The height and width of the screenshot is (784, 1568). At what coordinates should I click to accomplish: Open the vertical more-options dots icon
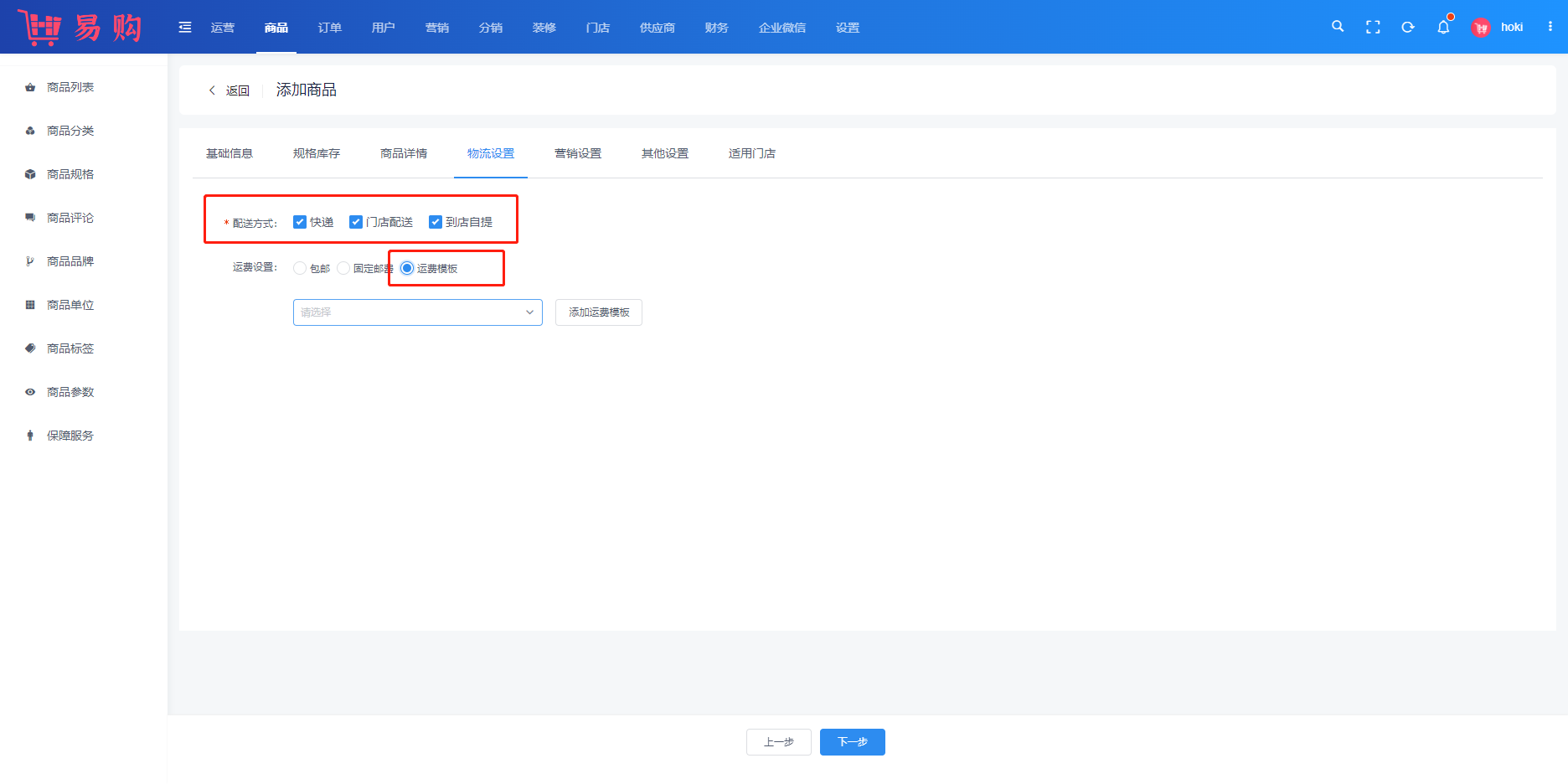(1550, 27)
☆ ☆ ☆
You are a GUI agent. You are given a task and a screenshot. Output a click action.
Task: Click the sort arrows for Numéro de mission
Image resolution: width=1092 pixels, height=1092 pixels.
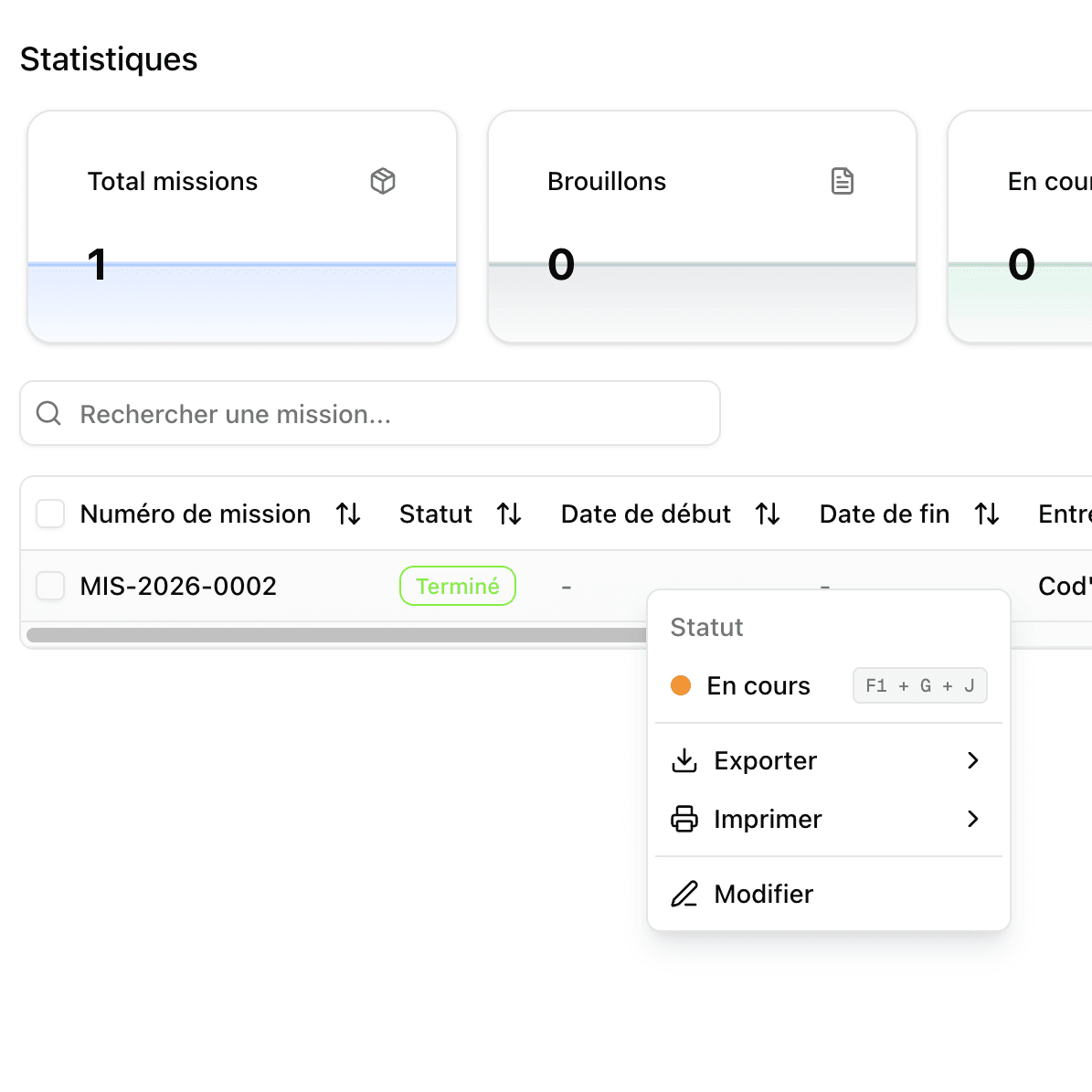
☆ ☆ ☆
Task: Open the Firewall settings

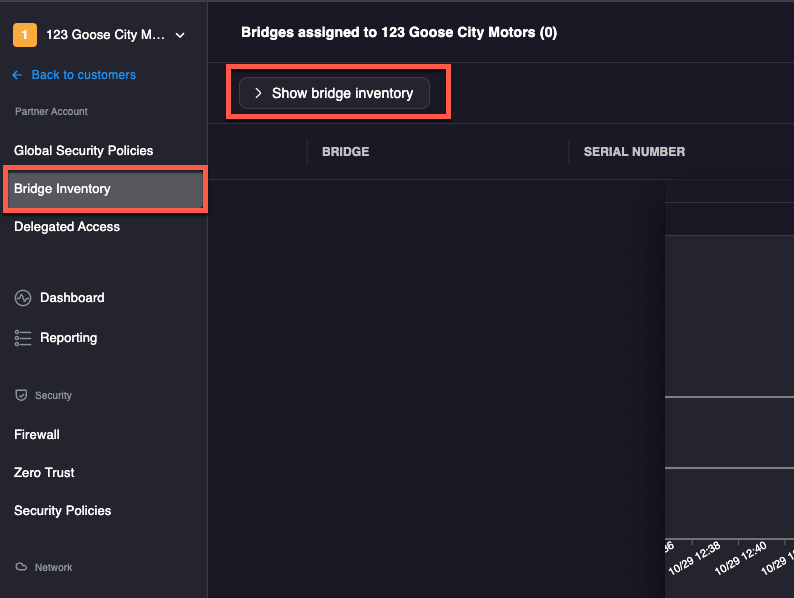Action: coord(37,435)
☆ ☆ ☆
**Exercise goal**
Rewrite the records from the line containing "You are a GUI" down to the line containing "Image resolution: width=1092", replacing "sort arrows" with "filter icon" and leaving everything else unchanged.

**Response**
You are a GUI agent. You are given a task and a screenshot. Output a click action.
Task: Click the filter icon for Numéro de mission
Image resolution: width=1092 pixels, height=1092 pixels.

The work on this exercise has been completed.